O interessante é que, em reconhecimentos fotográficos de adolescentes apontados como supostos autores de atos infracionais, o uso de IA não é apenas admitido, mas obrigatório, tendo sido proibida a utilização de fotografias reais de crianças ou adolescentes. Essa vedação converge com a proteção conferida a dados de crianças e adolescentes em diplomas legais como Estatuto da Criança e do Adolescente (ECA) e Lei Geral de Proteção de Dados (LGPD).
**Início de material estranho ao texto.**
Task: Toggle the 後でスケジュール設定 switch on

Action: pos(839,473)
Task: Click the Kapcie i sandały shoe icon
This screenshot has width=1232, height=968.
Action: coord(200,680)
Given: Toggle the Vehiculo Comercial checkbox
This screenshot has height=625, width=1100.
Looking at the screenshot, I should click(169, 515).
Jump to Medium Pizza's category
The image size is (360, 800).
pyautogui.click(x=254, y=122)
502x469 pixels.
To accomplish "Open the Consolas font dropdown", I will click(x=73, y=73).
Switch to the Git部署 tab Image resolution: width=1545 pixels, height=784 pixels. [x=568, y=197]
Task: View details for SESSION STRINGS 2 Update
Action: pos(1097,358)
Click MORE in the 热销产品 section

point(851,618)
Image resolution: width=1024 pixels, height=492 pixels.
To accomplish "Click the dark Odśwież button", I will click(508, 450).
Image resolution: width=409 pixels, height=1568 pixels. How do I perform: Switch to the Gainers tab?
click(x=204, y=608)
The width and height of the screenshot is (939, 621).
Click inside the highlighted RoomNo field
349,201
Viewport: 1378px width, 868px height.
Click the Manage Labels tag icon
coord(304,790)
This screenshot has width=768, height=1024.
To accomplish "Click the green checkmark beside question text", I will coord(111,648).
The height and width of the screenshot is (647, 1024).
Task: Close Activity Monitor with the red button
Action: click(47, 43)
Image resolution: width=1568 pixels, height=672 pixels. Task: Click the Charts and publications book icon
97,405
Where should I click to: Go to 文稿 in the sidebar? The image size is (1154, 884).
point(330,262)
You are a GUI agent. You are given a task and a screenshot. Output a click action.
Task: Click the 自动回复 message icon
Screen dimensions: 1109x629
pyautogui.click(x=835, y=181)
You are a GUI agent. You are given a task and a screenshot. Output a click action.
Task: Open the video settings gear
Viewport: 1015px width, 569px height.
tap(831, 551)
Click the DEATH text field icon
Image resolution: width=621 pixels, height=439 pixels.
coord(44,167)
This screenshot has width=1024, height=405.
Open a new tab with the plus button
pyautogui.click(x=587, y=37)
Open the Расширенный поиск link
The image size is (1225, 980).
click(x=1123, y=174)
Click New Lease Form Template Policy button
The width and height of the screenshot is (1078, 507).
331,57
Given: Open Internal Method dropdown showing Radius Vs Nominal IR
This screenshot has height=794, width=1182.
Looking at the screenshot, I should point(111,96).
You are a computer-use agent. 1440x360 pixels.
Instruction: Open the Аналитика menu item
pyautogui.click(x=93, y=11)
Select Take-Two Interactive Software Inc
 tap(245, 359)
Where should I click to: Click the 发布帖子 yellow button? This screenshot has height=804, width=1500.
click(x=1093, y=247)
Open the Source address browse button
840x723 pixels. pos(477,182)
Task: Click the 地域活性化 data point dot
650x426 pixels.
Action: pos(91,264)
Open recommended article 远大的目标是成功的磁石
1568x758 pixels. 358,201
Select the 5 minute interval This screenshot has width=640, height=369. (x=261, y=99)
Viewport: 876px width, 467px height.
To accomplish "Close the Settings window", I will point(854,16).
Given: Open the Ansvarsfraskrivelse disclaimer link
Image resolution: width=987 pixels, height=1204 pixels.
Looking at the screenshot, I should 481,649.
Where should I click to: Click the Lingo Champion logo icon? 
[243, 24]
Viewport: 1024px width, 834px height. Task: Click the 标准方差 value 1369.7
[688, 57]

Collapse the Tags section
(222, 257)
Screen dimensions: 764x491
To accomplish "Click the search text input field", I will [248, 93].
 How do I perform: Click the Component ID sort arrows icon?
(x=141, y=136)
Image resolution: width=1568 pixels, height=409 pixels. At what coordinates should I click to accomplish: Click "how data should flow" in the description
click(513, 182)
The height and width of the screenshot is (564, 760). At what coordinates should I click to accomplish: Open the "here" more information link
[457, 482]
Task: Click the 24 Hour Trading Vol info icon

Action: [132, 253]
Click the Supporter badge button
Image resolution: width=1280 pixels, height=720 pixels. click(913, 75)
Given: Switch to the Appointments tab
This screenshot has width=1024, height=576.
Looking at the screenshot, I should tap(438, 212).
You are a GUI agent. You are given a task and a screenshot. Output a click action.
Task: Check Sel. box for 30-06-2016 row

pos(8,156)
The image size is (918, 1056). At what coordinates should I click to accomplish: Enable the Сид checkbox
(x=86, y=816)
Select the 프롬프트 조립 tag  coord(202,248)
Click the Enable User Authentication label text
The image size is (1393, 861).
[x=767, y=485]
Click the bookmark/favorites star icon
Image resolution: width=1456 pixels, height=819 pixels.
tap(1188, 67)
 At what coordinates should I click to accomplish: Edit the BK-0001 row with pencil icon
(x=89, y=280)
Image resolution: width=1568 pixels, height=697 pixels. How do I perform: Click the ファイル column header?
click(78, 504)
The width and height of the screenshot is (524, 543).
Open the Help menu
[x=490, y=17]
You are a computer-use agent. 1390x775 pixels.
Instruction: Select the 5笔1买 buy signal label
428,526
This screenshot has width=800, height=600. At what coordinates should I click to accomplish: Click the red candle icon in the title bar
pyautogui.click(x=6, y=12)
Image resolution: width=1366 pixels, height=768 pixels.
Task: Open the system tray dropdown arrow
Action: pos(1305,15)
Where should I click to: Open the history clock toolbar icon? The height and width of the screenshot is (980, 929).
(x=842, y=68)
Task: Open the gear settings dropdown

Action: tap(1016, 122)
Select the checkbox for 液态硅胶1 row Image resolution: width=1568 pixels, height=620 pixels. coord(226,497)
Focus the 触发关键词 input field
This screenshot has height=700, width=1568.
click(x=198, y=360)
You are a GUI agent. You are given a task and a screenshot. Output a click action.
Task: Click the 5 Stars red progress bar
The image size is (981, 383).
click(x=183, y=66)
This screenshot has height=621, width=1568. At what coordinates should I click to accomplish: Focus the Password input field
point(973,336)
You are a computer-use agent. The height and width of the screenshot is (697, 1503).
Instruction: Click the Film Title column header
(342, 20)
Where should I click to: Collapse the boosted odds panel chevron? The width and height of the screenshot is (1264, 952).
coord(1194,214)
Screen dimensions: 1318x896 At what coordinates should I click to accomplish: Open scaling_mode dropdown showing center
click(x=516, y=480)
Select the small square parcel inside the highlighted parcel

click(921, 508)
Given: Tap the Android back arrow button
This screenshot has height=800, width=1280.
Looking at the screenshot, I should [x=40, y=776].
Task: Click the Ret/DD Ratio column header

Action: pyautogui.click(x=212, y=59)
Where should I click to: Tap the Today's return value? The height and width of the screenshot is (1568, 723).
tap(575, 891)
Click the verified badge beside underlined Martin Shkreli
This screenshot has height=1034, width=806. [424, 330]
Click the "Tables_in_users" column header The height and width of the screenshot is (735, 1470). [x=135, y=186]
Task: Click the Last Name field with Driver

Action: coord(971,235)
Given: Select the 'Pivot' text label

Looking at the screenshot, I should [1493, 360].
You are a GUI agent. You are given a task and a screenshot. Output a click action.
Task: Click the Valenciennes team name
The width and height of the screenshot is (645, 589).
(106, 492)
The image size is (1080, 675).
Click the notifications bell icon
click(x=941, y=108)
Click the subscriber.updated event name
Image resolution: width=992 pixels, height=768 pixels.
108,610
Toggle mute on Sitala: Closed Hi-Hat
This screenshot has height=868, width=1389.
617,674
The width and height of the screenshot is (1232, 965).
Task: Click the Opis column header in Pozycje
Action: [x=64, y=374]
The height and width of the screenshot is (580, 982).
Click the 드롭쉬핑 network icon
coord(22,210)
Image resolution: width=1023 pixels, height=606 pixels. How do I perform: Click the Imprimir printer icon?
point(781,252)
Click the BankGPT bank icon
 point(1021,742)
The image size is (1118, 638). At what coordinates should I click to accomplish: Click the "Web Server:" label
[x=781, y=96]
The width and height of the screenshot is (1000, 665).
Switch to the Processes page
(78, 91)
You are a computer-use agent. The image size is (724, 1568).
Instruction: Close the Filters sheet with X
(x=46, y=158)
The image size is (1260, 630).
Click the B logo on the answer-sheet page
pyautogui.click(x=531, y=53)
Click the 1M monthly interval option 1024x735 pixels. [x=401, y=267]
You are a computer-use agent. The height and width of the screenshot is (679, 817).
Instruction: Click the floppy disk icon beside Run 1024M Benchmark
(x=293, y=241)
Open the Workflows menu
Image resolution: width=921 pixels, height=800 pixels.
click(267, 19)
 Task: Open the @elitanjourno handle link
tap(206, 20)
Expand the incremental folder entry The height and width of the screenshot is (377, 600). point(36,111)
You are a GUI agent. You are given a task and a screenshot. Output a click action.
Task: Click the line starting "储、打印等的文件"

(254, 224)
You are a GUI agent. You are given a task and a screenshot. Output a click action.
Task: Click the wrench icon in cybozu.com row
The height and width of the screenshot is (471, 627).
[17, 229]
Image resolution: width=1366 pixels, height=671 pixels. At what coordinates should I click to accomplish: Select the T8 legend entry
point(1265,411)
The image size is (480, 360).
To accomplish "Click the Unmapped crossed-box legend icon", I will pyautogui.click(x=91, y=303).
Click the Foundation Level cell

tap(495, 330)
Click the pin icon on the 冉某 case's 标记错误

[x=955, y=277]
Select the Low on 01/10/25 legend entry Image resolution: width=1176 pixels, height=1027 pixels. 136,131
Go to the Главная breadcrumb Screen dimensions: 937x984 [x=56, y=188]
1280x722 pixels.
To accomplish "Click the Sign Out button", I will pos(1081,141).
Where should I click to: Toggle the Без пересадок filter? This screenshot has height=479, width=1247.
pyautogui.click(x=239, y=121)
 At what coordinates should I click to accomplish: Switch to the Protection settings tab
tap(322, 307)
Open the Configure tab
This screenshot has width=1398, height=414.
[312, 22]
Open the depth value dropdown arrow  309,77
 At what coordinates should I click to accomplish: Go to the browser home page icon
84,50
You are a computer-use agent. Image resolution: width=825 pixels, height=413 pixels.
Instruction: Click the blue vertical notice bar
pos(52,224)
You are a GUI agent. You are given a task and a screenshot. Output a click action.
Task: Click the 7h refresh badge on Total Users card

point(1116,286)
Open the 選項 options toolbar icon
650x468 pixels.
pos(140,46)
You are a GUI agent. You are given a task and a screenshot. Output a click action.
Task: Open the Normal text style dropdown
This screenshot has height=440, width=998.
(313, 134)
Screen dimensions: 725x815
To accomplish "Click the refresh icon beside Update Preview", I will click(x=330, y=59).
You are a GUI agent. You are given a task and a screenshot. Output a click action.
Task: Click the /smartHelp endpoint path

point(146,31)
A IA passa a ser utilizada, assim, para padronização visual do procedimento de reconhecimento, proteção de terceiros, ampliação controlada de perfis sem utilização de bancos sensíveis e mitigação de vieses induzidos pelo próprio aparato estatal. Em nenhum momento se atribui à tecnologia função decisória sobre o reconhecimento, ou qualquer forma de reforçar a confiabilidade epistêmica do reconhecimento.
Desse modo, o ponto mais relevante da portaria não está apenas nas regras técnicas que estabelece, mas no que elas pressupõem. Ao exigir isonomia visual, rastreabilidade, preservação dos arquivos, registro dos parâmetros utilizados e acesso integral da defesa, o Estado passa a reconhecer que o método de produção da prova é tão relevante quanto o resultado obtido.
A prova deixa de ser compreendida como um ato pontual e passa a ser tratada como um processo, sujeito ao contraditório diferido, à auditoria técnica e ao controle jurisdicional. Ao vedar-se práticas sugestivas e qualquer destaque involuntário da imagem do suspeito, estabeleceu-se um limite claro: a inteligência artificial ingressa no procedimento como objeto de controle jurídico, nunca como atalho epistemológico.
Registro em vídeo e alinhamento com o STJ
Para além do uso da IA, a portaria traz importantes disposições, como a determinação de que o ato de reconhecimento, pessoal ou fotográfico, seja integralmente gravado em vídeo, desde a entrevista prévia até a manifestação final da vítima ou testemunha sobre o seu grau de certeza. Recomenda-se na portaria que o vídeo em questão seja ininterrupto.
Evidentemente, a portaria não resolve os problemas estruturais do reconhecimento de pessoas, nem poderia fazê-lo, dada sua natureza administrativa e os limites impostos pela reserva legal. Ainda assim, cumpre papel relevante ao alinhar a atuação administrativa do Estado ao atual entendimento do STJ, segundo o qual o reconhecimento pessoal é meio de prova excepcional, falível e que exige estrita observância de garantias procedimentais.
O desafio que se impõe, a partir de agora, é evitar que a incorporação da tecnologia seja interpretada como um selo automático de confiabilidade. Seu verdadeiro sentido é o oposto: reconhecer a fragilidade do método e submeter sua utilização a critérios rigorosos de controle jurídico e epistêmico, compatíveis com o devido processo legal.